Given exercise:
Turn the records below into a Markdown table with two columns, Row and Line. Number each line in order under Row, put its text under Line, and leave out blank lines.

Provided material:
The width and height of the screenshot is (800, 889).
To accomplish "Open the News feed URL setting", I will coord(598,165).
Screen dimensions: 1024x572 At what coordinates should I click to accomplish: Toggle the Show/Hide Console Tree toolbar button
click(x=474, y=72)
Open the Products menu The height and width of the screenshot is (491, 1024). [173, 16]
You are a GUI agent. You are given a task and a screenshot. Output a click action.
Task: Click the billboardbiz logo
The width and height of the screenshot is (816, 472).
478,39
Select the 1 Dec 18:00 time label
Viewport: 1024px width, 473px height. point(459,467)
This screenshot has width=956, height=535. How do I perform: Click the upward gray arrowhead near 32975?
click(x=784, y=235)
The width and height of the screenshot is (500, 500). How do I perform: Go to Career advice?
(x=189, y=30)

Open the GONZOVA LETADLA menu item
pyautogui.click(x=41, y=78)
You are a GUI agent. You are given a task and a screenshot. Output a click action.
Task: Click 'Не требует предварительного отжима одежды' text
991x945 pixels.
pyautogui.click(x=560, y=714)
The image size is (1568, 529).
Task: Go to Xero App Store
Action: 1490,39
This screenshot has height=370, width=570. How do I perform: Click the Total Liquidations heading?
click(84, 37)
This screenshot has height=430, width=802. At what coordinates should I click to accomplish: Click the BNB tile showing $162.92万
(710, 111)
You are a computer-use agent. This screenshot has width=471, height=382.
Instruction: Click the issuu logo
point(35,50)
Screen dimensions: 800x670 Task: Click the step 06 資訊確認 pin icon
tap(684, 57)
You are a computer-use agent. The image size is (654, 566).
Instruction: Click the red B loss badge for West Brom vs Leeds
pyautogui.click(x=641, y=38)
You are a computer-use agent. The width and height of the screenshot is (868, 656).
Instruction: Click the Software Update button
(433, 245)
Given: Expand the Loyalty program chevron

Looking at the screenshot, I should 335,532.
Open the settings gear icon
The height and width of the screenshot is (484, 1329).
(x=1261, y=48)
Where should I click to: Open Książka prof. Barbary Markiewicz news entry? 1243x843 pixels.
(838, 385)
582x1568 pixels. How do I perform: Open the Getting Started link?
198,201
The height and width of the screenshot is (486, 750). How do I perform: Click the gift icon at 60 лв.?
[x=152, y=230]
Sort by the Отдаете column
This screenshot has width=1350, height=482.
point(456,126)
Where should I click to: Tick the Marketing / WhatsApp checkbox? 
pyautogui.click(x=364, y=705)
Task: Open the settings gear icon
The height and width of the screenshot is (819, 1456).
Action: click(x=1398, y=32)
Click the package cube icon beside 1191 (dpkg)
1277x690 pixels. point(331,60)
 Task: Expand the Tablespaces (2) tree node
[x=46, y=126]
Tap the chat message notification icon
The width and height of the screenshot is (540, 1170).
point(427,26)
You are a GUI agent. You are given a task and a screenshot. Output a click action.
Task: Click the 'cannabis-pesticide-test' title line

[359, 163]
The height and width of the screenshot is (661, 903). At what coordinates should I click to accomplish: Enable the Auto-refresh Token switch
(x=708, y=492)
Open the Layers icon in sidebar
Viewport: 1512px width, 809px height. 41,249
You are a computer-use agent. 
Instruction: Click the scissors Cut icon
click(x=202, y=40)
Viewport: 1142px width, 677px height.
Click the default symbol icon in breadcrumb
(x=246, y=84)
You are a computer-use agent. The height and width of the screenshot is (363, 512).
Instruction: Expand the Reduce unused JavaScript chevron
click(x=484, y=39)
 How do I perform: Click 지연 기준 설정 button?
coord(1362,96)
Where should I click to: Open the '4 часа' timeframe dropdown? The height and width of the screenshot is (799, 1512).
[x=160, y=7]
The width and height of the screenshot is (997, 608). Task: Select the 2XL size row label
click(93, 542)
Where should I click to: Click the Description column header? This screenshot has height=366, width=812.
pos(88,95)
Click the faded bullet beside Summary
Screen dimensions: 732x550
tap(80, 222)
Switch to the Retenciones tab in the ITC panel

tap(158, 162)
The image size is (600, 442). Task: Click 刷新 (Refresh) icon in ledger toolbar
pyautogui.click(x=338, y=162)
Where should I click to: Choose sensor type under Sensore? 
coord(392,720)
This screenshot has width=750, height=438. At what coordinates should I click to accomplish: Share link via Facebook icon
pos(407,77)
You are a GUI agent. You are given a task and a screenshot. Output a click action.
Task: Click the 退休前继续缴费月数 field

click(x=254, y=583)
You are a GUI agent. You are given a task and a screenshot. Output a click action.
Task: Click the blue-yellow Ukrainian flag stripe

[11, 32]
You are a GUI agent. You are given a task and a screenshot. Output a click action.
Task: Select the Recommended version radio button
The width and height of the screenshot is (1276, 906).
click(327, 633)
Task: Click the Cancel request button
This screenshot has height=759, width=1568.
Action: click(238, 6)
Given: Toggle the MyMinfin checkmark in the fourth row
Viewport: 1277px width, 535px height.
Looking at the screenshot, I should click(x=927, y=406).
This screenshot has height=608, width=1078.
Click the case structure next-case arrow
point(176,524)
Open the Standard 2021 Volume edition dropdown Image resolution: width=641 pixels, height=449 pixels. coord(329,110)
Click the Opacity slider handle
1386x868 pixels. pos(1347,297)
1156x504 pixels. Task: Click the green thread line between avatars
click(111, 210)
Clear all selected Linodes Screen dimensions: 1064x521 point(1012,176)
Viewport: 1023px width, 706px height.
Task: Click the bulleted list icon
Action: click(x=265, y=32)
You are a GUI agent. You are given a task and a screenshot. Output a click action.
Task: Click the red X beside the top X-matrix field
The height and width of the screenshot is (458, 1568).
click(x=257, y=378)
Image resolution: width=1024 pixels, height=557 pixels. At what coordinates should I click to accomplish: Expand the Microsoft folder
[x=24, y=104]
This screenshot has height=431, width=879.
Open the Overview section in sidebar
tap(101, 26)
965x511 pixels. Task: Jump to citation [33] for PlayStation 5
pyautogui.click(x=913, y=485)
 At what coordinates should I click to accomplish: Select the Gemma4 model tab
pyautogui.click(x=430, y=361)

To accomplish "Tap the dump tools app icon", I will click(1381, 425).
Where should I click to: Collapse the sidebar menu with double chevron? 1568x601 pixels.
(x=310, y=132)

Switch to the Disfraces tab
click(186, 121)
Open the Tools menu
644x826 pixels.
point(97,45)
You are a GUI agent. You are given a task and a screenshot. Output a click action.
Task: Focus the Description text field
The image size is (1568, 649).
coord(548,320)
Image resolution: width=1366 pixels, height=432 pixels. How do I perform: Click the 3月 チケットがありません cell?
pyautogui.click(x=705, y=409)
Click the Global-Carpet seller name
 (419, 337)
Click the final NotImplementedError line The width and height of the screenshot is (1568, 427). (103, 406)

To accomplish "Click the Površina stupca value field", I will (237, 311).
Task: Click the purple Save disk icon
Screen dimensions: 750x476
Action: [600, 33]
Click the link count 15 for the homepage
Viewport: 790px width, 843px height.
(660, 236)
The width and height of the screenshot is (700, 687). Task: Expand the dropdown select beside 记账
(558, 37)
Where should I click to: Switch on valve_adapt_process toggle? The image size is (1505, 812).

Response for this exercise:
| Row | Line |
|---|---|
| 1 | The width and height of the screenshot is (800, 889). |
| 2 | To accomplish "Open the News feed URL setting", I will coord(598,165). |
| 3 | Screen dimensions: 1024x572 At what coordinates should I click to accomplish: Toggle the Show/Hide Console Tree toolbar button |
| 4 | click(x=474, y=72) |
| 5 | Open the Products menu The height and width of the screenshot is (491, 1024). [173, 16] |
| 6 | You are a GUI agent. You are given a task and a screenshot. Output a click action. |
| 7 | Task: Click the billboardbiz logo |
| 8 | The width and height of the screenshot is (816, 472). |
| 9 | 478,39 |
| 10 | Select the 1 Dec 18:00 time label |
| 11 | Viewport: 1024px width, 473px height. point(459,467) |
| 12 | This screenshot has width=956, height=535. How do I perform: Click the upward gray arrowhead near 32975? |
| 13 | click(x=784, y=235) |
| 14 | The width and height of the screenshot is (500, 500). How do I perform: Go to Career advice? |
| 15 | (x=189, y=30) |
| 16 | Open the GONZOVA LETADLA menu item |
| 17 | pyautogui.click(x=41, y=78) |
| 18 | You are a GUI agent. You are given a task and a screenshot. Output a click action. |
| 19 | Task: Click 'Не требует предварительного отжима одежды' text |
| 20 | 991x945 pixels. |
| 21 | pyautogui.click(x=560, y=714) |
| 22 | The image size is (1568, 529). |
| 23 | Task: Go to Xero App Store |
| 24 | Action: 1490,39 |
| 25 | This screenshot has height=370, width=570. How do I perform: Click the Total Liquidations heading? |
| 26 | click(84, 37) |
| 27 | This screenshot has height=430, width=802. At what coordinates should I click to accomplish: Click the BNB tile showing $162.92万 |
| 28 | (710, 111) |
| 29 | You are a computer-use agent. This screenshot has width=471, height=382. |
| 30 | Instruction: Click the issuu logo |
| 31 | point(35,50) |
| 32 | Screen dimensions: 800x670 Task: Click the step 06 資訊確認 pin icon |
| 33 | tap(684, 57) |
| 34 | You are a computer-use agent. The image size is (654, 566). |
| 35 | Instruction: Click the red B loss badge for West Brom vs Leeds |
| 36 | pyautogui.click(x=641, y=38) |
| 37 | You are a computer-use agent. The width and height of the screenshot is (868, 656). |
| 38 | Instruction: Click the Software Update button |
| 39 | (433, 245) |
| 40 | Given: Expand the Loyalty program chevron |
| 41 | Looking at the screenshot, I should 335,532. |
| 42 | Open the settings gear icon |
| 43 | The height and width of the screenshot is (484, 1329). |
| 44 | (x=1261, y=48) |
| 45 | Where should I click to: Open Książka prof. Barbary Markiewicz news entry? 1243x843 pixels. |
| 46 | (838, 385) |
| 47 | 582x1568 pixels. How do I perform: Open the Getting Started link? |
| 48 | 198,201 |
| 49 | The height and width of the screenshot is (486, 750). How do I perform: Click the gift icon at 60 лв.? |
| 50 | [x=152, y=230] |
| 51 | Sort by the Отдаете column |
| 52 | This screenshot has width=1350, height=482. |
| 53 | point(456,126) |
| 54 | Where should I click to: Tick the Marketing / WhatsApp checkbox?  |
| 55 | pyautogui.click(x=364, y=705) |
| 56 | Task: Open the settings gear icon |
| 57 | The height and width of the screenshot is (819, 1456). |
| 58 | Action: click(x=1398, y=32) |
| 59 | Click the package cube icon beside 1191 (dpkg) |
| 60 | 1277x690 pixels. point(331,60) |
| 61 |  Task: Expand the Tablespaces (2) tree node |
| 62 | [x=46, y=126] |
| 63 | Tap the chat message notification icon |
| 64 | The width and height of the screenshot is (540, 1170). |
| 65 | point(427,26) |
| 66 | You are a GUI agent. You are given a task and a screenshot. Output a click action. |
| 67 | Task: Click the 'cannabis-pesticide-test' title line |
| 68 | [359, 163] |
| 69 | The height and width of the screenshot is (661, 903). At what coordinates should I click to accomplish: Enable the Auto-refresh Token switch |
| 70 | (x=708, y=492) |
| 71 | Open the Layers icon in sidebar |
| 72 | Viewport: 1512px width, 809px height. 41,249 |
| 73 | You are a computer-use agent.  |
| 74 | Instruction: Click the scissors Cut icon |
| 75 | click(x=202, y=40) |
| 76 | Viewport: 1142px width, 677px height. |
| 77 | Click the default symbol icon in breadcrumb |
| 78 | (x=246, y=84) |
| 79 | You are a computer-use agent. The height and width of the screenshot is (363, 512). |
| 80 | Instruction: Expand the Reduce unused JavaScript chevron |
| 81 | click(x=484, y=39) |
| 82 |  How do I perform: Click 지연 기준 설정 button? |
| 83 | coord(1362,96) |
| 84 | Where should I click to: Open the '4 часа' timeframe dropdown? The height and width of the screenshot is (799, 1512). |
| 85 | [x=160, y=7] |
| 86 | The width and height of the screenshot is (997, 608). Task: Select the 2XL size row label |
| 87 | click(93, 542) |
| 88 | Where should I click to: Click the Description column header? This screenshot has height=366, width=812. |
| 89 | pos(88,95) |
| 90 | Click the faded bullet beside Summary |
| 91 | Screen dimensions: 732x550 |
| 92 | tap(80, 222) |
| 93 | Switch to the Retenciones tab in the ITC panel |
| 94 | tap(158, 162) |
| 95 | The image size is (600, 442). Task: Click 刷新 (Refresh) icon in ledger toolbar |
| 96 | pyautogui.click(x=338, y=162) |
| 97 | Where should I click to: Choose sensor type under Sensore?  |
| 98 | coord(392,720) |
| 99 | This screenshot has width=750, height=438. At what coordinates should I click to accomplish: Share link via Facebook icon |
| 100 | pos(407,77) |
| 101 | You are a GUI agent. You are given a task and a screenshot. Output a click action. |
| 102 | Task: Click the 退休前继续缴费月数 field |
| 103 | click(x=254, y=583) |
| 104 | You are a GUI agent. You are given a task and a screenshot. Output a click action. |
| 105 | Task: Click the blue-yellow Ukrainian flag stripe |
| 106 | [11, 32] |
| 107 | You are a GUI agent. You are given a task and a screenshot. Output a click action. |
| 108 | Task: Select the Recommended version radio button |
| 109 | The width and height of the screenshot is (1276, 906). |
| 110 | click(327, 633) |
| 111 | Task: Click the Cancel request button |
| 112 | This screenshot has height=759, width=1568. |
| 113 | Action: click(238, 6) |
| 114 | Given: Toggle the MyMinfin checkmark in the fourth row |
| 115 | Viewport: 1277px width, 535px height. |
| 116 | Looking at the screenshot, I should click(x=927, y=406). |
| 117 | This screenshot has height=608, width=1078. |
| 118 | Click the case structure next-case arrow |
| 119 | point(176,524) |
| 120 | Open the Standard 2021 Volume edition dropdown Image resolution: width=641 pixels, height=449 pixels. coord(329,110) |
| 121 | Click the Opacity slider handle |
| 122 | 1386x868 pixels. pos(1347,297) |
| 123 | 1156x504 pixels. Task: Click the green thread line between avatars |
| 124 | click(111, 210) |
| 125 | Clear all selected Linodes Screen dimensions: 1064x521 point(1012,176) |
| 126 | Viewport: 1023px width, 706px height. |
| 127 | Task: Click the bulleted list icon |
| 128 | Action: click(x=265, y=32) |
| 129 | You are a GUI agent. You are given a task and a screenshot. Output a click action. |
| 130 | Task: Click the red X beside the top X-matrix field |
| 131 | The height and width of the screenshot is (458, 1568). |
| 132 | click(x=257, y=378) |
| 133 | Image resolution: width=1024 pixels, height=557 pixels. At what coordinates should I click to accomplish: Expand the Microsoft folder |
| 134 | [x=24, y=104] |
| 135 | This screenshot has height=431, width=879. |
| 136 | Open the Overview section in sidebar |
| 137 | tap(101, 26) |
| 138 | 965x511 pixels. Task: Jump to citation [33] for PlayStation 5 |
| 139 | pyautogui.click(x=913, y=485) |
| 140 |  At what coordinates should I click to accomplish: Select the Gemma4 model tab |
| 141 | pyautogui.click(x=430, y=361) |
| 142 | To accomplish "Tap the dump tools app icon", I will click(1381, 425). |
| 143 | Where should I click to: Collapse the sidebar menu with double chevron? 1568x601 pixels. |
| 144 | (x=310, y=132) |
| 145 | Switch to the Disfraces tab |
| 146 | click(186, 121) |
| 147 | Open the Tools menu |
| 148 | 644x826 pixels. |
| 149 | point(97,45) |
| 150 | You are a GUI agent. You are given a task and a screenshot. Output a click action. |
| 151 | Task: Focus the Description text field |
| 152 | The image size is (1568, 649). |
| 153 | coord(548,320) |
| 154 | Image resolution: width=1366 pixels, height=432 pixels. How do I perform: Click the 3月 チケットがありません cell? |
| 155 | pyautogui.click(x=705, y=409) |
| 156 | Click the Global-Carpet seller name |
| 157 |  (419, 337) |
| 158 | Click the final NotImplementedError line The width and height of the screenshot is (1568, 427). (103, 406) |
| 159 | To accomplish "Click the Površina stupca value field", I will (237, 311). |
| 160 | Task: Click the purple Save disk icon |
| 161 | Screen dimensions: 750x476 |
| 162 | Action: [600, 33] |
| 163 | Click the link count 15 for the homepage |
| 164 | Viewport: 790px width, 843px height. |
| 165 | (660, 236) |
| 166 | The width and height of the screenshot is (700, 687). Task: Expand the dropdown select beside 记账 |
| 167 | (558, 37) |
| 168 | Where should I click to: Switch on valve_adapt_process toggle? The image size is (1505, 812). |